You are viewing a plain text version of this content. The canonical link for it is here.
Posted to common-user@hadoop.apache.org by Liam Friel <li...@gmail.com> on 2011/07/14 19:10:02 UTC

Advice on processing large XML files for Hive ingest

Hi,

I have data files each consisting of scads of very long records, each record
being an XML doc in it's own right.
These XML docs have a complex structure: something like this

<record>
  <sec1>
      <foo>
         <bar id="asd"><stuff><MORE STUFF></bar>
         <bar ... >
      </foo>
  </sec1>
  <sec2>
  </sec2>
  ...
  <secN>
  </secN>
</record>

(except without the line breaks)
These are generated by another system, aggregated by flume and dumped into
HDFS.

Anyhoo ... I'd like to load up this entire thing into Hive tables.
Logically, the <sec> sections fit reasonably well into individual tables and
this matches with the sorts of reports and data mining we want to do over
the data.

To start with, writing Java code is not really on. While I speak several
programming languages I am not fluent in Java or proficient in Java
development, so I plan to do any map/reduce steps necessary using Streaming
and Python.

I've looked into this, and done some proof of concept work using
Streaming/Python. I am fairly new to HDFS/Hadoop.

One approach which would definitely work would be to run a streaming
mapper-only job per table to be produced. Each streaming job produces a
directory of part-xxx files, and we import these files into Hive.
However the disadvantage it seems to me is that we have to process each data
file multiple times, each time spitting out one "type" of Hive table.

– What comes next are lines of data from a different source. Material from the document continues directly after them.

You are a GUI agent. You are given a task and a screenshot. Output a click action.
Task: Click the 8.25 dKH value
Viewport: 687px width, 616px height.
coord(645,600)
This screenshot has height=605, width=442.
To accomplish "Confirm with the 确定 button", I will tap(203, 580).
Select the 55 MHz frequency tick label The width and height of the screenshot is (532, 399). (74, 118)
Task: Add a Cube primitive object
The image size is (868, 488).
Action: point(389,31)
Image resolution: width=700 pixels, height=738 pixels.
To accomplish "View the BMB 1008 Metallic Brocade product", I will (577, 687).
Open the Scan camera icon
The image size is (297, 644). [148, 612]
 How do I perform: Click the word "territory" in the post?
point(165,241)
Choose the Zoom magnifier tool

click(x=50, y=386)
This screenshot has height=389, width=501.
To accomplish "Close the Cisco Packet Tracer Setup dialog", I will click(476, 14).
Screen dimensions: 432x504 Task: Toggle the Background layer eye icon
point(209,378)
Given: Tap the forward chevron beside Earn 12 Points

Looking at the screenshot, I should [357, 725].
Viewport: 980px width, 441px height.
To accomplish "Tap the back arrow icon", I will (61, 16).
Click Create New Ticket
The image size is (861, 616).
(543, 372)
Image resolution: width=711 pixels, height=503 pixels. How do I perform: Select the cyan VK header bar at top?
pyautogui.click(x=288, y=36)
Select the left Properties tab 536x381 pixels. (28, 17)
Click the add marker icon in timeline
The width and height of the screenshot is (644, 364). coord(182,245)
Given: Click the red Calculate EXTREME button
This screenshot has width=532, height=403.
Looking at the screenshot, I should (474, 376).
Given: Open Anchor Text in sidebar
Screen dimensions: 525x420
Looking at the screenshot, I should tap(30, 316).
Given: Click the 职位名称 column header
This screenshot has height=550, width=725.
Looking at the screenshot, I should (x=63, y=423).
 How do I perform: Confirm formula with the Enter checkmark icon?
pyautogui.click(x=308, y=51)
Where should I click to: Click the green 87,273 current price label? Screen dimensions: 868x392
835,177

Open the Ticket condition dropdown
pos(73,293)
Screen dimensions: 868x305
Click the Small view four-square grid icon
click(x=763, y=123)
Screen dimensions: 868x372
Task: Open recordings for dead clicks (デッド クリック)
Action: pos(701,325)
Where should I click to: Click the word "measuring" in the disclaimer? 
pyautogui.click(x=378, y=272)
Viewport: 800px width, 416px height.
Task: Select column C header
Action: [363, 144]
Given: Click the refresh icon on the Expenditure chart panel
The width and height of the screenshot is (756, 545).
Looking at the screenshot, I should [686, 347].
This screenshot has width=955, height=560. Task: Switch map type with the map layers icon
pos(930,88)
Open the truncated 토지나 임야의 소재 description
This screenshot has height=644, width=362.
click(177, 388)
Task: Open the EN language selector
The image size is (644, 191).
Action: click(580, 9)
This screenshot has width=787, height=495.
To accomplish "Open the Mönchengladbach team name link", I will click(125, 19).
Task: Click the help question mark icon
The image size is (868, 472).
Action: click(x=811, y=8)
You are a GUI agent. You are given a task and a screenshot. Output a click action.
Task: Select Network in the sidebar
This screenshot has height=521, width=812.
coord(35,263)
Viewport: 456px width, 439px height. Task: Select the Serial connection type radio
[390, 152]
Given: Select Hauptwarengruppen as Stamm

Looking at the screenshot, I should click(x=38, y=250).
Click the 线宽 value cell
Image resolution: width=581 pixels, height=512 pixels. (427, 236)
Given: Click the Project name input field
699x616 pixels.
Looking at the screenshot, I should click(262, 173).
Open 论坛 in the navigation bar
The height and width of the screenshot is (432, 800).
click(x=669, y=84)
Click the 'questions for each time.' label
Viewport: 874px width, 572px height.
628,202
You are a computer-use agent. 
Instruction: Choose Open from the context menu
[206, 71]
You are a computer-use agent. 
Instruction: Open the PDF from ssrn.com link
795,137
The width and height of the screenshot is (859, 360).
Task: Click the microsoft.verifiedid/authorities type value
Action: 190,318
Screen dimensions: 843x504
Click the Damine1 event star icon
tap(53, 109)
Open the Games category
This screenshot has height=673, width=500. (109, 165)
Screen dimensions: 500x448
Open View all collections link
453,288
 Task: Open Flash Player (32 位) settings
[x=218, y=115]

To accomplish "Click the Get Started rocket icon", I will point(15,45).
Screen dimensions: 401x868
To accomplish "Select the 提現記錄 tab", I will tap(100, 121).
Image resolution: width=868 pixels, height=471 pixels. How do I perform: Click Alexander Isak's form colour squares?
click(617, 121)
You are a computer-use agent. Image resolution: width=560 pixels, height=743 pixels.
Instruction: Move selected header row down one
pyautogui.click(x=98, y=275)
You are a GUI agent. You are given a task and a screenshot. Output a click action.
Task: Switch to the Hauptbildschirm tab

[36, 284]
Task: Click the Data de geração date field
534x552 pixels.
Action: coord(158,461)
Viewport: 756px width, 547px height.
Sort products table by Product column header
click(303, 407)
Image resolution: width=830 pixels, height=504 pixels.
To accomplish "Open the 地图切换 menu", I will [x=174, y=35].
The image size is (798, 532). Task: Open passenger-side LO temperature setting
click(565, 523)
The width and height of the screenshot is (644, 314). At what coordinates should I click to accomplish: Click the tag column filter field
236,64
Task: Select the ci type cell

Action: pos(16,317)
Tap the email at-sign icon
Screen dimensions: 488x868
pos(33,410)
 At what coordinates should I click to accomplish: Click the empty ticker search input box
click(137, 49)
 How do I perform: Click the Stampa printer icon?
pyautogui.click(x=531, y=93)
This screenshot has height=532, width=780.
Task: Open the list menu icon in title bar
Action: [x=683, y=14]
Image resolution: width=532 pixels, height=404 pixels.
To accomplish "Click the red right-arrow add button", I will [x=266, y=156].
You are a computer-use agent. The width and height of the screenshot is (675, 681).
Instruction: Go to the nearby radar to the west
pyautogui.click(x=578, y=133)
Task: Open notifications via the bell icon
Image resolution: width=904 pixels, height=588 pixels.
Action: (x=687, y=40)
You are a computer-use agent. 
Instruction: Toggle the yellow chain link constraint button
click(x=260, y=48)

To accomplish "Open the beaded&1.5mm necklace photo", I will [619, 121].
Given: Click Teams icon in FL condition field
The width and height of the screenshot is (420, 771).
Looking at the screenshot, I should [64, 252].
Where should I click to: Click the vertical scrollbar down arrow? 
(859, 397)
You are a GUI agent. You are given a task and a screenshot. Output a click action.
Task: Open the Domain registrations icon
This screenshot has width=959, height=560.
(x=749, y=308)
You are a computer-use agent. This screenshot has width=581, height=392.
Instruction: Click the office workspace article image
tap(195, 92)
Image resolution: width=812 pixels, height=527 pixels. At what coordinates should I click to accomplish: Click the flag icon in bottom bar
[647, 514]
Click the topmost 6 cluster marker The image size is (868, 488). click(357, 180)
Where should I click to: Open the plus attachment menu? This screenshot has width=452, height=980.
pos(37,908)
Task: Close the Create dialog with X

This seems a bit inefficient: what I think I really want is to have a single
map/reduce job send it's output to different directories in HDFS. Perhaps by
having a mapper send it's output to a different file depending on the key it
was dealing with?

Is this possible?
Or do I have to just launch a map/reduce job (well, map only actually) for
each output directory I want, and have each directory contain a single type
of Hive table input.

Thanks for any hints.

Regards
Liam